Arcistufo
Papero Talvolta Posseduto
Eccheccazzo però.Cosa c'è di più intimo che prendere il caffè insieme, preparato a casa, guardandosi negli occhi senza dire una parola?
Stavi quasi tornando a essere una persona leggibile, e poi mi scadi su Fabio Volo col caffè caldo e lo sguardo nel vuoto.
Ma la pianti?
Le parole, cazzo.
Sono le parole che fanno la differenza.
Sono le parole sussurrate con l’amante, quelle che pesano, che vibrano, che costruiscono un codice tra due persone — contro le comunicazioni di servizio da condominio tra gente che sta insieme col bollino di garanzia del prete.
È lì la differenza.
Nel fatto che con uno devi spiegarti, giustificarti, negoziare ogni virgola… e con l’altra basta una pausa, una scelta di punteggiatura, un “…” messo al posto giusto per cambiare completamente il senso di quello che sta succedendo.
Quello è linguaggio vivo.
Non il silenzio da spot del Mulino Bianco.
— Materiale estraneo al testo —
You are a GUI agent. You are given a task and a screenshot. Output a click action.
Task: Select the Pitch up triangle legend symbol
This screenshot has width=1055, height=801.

Perché il silenzio carico di significato è una cosa che vi raccontate per darvi un tono.
Il più delle volte è solo gente che non ha più un cazzo da dirsi e lo chiama “intimità”.
L’intimità vera è quando ti succede qualcosa — bello, brutto, sporco, importante — e la prima persona che ti viene da chiamare non è quella con cui vivi, ma quella con cui parli davvero.
È lì che capisci chi ti abita dentro.
Il resto è scenografia.
Se poi volete continuare a spacciare il caffè in silenzio per profondità emotiva, fate pure.